### DATA SUPPLIED
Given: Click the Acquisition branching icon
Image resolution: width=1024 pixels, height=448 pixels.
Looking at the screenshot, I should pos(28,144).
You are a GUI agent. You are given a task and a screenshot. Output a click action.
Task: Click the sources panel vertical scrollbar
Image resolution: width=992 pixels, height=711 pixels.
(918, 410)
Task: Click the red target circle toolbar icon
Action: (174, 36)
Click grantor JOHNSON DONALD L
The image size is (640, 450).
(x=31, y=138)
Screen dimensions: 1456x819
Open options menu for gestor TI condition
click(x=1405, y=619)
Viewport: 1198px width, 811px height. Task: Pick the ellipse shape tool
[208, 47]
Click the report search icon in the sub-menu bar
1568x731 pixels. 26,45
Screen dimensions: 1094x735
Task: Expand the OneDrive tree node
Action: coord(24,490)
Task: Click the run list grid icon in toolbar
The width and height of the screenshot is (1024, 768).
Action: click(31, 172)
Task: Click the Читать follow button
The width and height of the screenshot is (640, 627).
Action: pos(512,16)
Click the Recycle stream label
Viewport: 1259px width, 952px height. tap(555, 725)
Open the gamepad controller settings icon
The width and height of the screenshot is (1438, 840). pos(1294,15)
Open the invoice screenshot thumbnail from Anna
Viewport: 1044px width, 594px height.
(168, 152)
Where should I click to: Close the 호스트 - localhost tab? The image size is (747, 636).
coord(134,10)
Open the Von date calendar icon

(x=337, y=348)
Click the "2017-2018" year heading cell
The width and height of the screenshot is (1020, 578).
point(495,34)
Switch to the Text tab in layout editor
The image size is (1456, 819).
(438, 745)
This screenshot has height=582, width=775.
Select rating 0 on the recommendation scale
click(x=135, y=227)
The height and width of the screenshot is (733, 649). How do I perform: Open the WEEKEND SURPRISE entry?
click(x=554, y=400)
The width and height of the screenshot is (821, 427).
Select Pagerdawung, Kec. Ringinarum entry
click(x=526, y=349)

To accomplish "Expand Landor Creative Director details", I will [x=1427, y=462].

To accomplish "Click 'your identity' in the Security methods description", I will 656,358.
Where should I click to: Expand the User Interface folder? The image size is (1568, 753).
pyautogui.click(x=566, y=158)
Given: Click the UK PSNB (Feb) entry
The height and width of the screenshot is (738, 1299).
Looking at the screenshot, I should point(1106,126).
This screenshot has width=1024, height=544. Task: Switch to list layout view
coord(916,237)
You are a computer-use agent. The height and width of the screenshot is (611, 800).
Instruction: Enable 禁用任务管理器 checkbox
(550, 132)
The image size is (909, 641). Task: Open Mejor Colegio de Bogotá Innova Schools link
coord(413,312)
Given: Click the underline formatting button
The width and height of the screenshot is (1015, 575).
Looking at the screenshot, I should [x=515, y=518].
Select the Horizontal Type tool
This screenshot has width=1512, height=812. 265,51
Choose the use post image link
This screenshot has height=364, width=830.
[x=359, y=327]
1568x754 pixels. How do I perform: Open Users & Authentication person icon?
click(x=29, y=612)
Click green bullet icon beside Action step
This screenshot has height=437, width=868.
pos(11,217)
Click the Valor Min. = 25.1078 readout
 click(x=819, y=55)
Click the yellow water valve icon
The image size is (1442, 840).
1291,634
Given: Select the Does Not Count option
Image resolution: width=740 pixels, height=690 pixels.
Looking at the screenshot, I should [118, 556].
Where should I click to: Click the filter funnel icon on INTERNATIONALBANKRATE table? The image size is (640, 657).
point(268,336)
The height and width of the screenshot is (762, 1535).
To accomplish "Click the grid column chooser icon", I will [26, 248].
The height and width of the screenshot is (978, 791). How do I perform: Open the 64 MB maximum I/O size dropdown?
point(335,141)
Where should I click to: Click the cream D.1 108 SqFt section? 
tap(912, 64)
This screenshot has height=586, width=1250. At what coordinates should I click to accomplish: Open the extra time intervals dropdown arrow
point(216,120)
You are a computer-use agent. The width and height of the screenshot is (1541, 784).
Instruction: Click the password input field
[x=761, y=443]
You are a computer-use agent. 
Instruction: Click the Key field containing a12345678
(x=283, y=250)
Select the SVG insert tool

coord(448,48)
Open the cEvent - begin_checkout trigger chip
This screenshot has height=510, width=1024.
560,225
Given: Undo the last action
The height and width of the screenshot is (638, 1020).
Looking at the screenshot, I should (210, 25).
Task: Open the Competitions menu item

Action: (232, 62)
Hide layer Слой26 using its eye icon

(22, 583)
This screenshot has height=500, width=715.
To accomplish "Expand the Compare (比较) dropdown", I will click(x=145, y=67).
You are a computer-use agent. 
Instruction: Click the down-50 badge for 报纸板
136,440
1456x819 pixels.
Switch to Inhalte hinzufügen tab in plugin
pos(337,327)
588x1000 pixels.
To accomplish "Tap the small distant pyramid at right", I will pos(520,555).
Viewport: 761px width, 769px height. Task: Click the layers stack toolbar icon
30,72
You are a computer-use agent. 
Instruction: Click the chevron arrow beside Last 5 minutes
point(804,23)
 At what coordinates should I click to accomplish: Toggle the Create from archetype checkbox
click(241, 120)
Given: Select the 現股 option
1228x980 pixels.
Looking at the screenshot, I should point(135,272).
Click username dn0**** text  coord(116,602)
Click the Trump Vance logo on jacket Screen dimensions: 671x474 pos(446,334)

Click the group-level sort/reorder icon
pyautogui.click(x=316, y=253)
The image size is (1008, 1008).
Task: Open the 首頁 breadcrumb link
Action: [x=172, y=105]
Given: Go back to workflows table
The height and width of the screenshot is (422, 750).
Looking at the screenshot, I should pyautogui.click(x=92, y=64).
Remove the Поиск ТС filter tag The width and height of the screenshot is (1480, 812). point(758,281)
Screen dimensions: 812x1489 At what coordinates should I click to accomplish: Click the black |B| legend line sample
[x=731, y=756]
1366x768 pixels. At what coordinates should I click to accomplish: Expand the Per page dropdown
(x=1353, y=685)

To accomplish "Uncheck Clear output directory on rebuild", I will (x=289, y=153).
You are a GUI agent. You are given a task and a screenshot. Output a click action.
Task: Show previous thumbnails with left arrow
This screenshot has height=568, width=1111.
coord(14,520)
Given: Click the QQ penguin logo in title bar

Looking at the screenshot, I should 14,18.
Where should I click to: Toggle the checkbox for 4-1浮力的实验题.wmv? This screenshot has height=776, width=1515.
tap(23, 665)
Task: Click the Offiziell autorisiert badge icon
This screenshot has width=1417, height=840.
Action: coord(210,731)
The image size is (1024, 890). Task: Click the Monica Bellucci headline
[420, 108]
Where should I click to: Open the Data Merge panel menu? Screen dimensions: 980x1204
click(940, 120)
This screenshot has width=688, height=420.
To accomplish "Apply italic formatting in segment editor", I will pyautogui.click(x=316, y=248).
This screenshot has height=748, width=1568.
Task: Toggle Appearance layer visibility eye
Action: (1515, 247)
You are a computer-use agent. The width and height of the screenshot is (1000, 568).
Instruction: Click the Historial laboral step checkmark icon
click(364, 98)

### PROMPT
Pull out all lines from the entries above in which the word "grid" appears.

### ANSWER BELOW
Task: Click the run list grid icon in toolbar
To accomplish "Click the grid column chooser icon", I will [26, 248].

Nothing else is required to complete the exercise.